● **Short exercise**: Reproduce every one of the records below word for word, line by line, without changing anything.

● **Excerpted data**:
◆ ◆ ◆ ◆ ◆
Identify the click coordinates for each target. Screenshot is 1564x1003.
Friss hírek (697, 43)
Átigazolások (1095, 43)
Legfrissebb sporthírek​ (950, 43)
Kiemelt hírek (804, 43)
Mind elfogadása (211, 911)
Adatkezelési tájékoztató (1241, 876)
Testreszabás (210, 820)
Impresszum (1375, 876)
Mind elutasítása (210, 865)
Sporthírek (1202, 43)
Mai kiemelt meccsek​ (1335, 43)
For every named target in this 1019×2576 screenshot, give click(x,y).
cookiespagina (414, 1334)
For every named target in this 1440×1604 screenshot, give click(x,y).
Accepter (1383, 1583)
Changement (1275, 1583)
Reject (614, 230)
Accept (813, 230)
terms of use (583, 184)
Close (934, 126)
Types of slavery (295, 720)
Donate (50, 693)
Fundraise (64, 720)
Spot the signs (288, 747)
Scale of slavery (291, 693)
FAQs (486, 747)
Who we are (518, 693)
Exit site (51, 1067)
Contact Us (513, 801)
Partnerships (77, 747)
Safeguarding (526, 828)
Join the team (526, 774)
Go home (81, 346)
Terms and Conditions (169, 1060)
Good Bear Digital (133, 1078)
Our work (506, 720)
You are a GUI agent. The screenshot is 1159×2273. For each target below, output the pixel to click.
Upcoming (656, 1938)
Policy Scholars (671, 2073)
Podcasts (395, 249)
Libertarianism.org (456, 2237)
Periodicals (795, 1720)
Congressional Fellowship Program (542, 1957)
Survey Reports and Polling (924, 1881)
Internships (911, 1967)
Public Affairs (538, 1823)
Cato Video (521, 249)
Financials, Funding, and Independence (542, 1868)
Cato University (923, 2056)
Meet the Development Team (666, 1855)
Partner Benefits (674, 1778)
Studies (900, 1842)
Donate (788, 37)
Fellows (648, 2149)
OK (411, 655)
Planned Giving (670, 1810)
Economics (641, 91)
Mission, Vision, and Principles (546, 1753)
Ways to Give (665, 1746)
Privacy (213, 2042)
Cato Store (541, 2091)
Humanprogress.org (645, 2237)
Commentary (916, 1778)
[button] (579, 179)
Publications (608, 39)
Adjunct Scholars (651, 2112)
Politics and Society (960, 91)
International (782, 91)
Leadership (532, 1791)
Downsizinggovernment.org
◆ ◆ ◆ ◆ ◆
● **The completed task**:
Identify the click coordinates for each target. Screenshot is 1564x1003.
Friss hírek (697, 43)
Átigazolások (1095, 43)
Legfrissebb sporthírek​ (950, 43)
Kiemelt hírek (804, 43)
Mind elfogadása (211, 911)
Adatkezelési tájékoztató (1241, 876)
Testreszabás (210, 820)
Impresszum (1375, 876)
Mind elutasítása (210, 865)
Sporthírek (1202, 43)
Mai kiemelt meccsek​ (1335, 43)
For every named target in this 1019×2576 screenshot, give click(x,y).
cookiespagina (414, 1334)
For every named target in this 1440×1604 screenshot, give click(x,y).
Accepter (1383, 1583)
Changement (1275, 1583)
Reject (614, 230)
Accept (813, 230)
terms of use (583, 184)
Close (934, 126)
Types of slavery (295, 720)
Donate (50, 693)
Fundraise (64, 720)
Spot the signs (288, 747)
Scale of slavery (291, 693)
FAQs (486, 747)
Who we are (518, 693)
Exit site (51, 1067)
Contact Us (513, 801)
Partnerships (77, 747)
Safeguarding (526, 828)
Join the team (526, 774)
Go home (81, 346)
Terms and Conditions (169, 1060)
Good Bear Digital (133, 1078)
Our work (506, 720)
You are a GUI agent. The screenshot is 1159×2273. For each target below, output the pixel to click.
Upcoming (656, 1938)
Policy Scholars (671, 2073)
Podcasts (395, 249)
Libertarianism.org (456, 2237)
Periodicals (795, 1720)
Congressional Fellowship Program (542, 1957)
Survey Reports and Polling (924, 1881)
Internships (911, 1967)
Public Affairs (538, 1823)
Cato Video (521, 249)
Financials, Funding, and Independence (542, 1868)
Cato University (923, 2056)
Meet the Development Team (666, 1855)
Partner Benefits (674, 1778)
Studies (900, 1842)
Donate (788, 37)
Fellows (648, 2149)
OK (411, 655)
Planned Giving (670, 1810)
Economics (641, 91)
Mission, Vision, and Principles (546, 1753)
Ways to Give (665, 1746)
Privacy (213, 2042)
Cato Store (541, 2091)
Humanprogress.org (645, 2237)
Commentary (916, 1778)
[button] (579, 179)
Publications (608, 39)
Adjunct Scholars (651, 2112)
Politics and Society (960, 91)
International (782, 91)
Leadership (532, 1791)
Downsizinggovernment.org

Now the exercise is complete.